▶ **Excerpt to read**
# # #

Augustine Confessions Flashcards
How does Augustine’s Confessions contrast with the Qur’an?
- In Augustine’s confessions, Augustine speaks to God
- In the Qur’an, God speaks to Muhammad.
AC: What empire did Augustine belong to?
Rome, he was a Roman citizen.
AC: When did Augustine live?
-354 CE
AC: Where did Augustine live?
- His early years in Roman North Africa.
- Parents were not poor but not wealthy.
AC: Why is Augustine’s mother Monica a more important figure in Confessions?
-She was a lifelong Christian, unlike his father, who always hoped for Augustine to be a baptised believer.
AC: What is the context of fourth-century Christianity?
- Catholicism in the 4th century was one young theological philosophy among many.
- Christian splinter groups like the Manichees, secular philosophies like Neoplatonism, trendy returns to ancient religions like the cult of Osiris, and more traditional propitiation of Greek and Roman deities.

# # #

▶ **Extracted entries**
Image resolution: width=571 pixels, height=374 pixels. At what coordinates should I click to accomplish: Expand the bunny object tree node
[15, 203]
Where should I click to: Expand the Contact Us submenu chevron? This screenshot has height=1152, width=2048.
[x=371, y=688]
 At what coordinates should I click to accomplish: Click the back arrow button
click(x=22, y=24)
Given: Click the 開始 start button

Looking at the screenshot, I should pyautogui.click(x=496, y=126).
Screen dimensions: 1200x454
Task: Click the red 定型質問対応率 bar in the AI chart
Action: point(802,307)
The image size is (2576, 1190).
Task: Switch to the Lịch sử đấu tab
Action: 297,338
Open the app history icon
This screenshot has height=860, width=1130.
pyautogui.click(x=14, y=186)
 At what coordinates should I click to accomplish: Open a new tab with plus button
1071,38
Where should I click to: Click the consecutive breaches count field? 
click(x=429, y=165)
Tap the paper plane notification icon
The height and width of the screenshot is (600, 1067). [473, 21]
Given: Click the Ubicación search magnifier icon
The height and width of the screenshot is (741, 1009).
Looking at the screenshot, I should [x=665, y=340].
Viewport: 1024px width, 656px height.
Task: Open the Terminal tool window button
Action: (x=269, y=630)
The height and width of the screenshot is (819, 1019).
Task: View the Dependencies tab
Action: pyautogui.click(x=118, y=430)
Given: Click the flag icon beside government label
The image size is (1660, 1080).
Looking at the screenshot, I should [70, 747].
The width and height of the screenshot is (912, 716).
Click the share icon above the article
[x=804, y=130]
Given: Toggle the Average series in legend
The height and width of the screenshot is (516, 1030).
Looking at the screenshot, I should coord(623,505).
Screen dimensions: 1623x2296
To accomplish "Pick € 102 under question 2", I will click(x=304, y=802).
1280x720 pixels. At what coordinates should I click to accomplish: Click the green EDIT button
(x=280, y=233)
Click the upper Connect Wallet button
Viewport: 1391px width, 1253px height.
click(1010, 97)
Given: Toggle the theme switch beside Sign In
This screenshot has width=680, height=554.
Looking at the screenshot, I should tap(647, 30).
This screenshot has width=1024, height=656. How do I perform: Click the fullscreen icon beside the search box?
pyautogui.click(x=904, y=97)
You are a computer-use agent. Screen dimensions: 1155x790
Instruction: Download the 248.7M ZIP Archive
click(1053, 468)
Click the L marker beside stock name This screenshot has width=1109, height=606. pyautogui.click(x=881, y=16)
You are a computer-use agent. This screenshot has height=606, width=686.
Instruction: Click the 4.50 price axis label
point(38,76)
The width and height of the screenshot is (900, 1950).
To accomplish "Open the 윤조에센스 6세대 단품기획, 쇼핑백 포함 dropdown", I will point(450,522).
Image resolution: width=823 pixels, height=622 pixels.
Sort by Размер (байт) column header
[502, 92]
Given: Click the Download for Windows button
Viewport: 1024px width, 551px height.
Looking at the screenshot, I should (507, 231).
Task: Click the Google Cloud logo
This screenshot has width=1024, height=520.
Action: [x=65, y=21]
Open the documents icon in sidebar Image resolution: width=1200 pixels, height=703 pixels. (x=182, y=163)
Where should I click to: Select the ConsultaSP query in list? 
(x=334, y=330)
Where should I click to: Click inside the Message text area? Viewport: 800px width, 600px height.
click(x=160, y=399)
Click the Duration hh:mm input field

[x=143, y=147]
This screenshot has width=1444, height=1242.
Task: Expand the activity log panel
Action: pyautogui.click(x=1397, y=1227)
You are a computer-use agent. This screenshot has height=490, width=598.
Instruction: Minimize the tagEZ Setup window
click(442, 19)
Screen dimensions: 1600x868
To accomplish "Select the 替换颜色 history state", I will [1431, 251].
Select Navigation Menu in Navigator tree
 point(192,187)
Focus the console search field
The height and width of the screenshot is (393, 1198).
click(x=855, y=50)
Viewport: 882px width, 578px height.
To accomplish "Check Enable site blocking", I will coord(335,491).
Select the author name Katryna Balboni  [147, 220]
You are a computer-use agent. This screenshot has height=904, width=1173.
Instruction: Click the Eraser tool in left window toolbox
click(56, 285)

# # #

▶ **Required action**
In the Augustine's Confessions flashcards, translate the sentence "Catholicism in the 4th century was one young theological philosophy among many." into Spanish.

▶ **Solution**
El catolicismo en el siglo IV era una joven filosofía teológica entre muchas.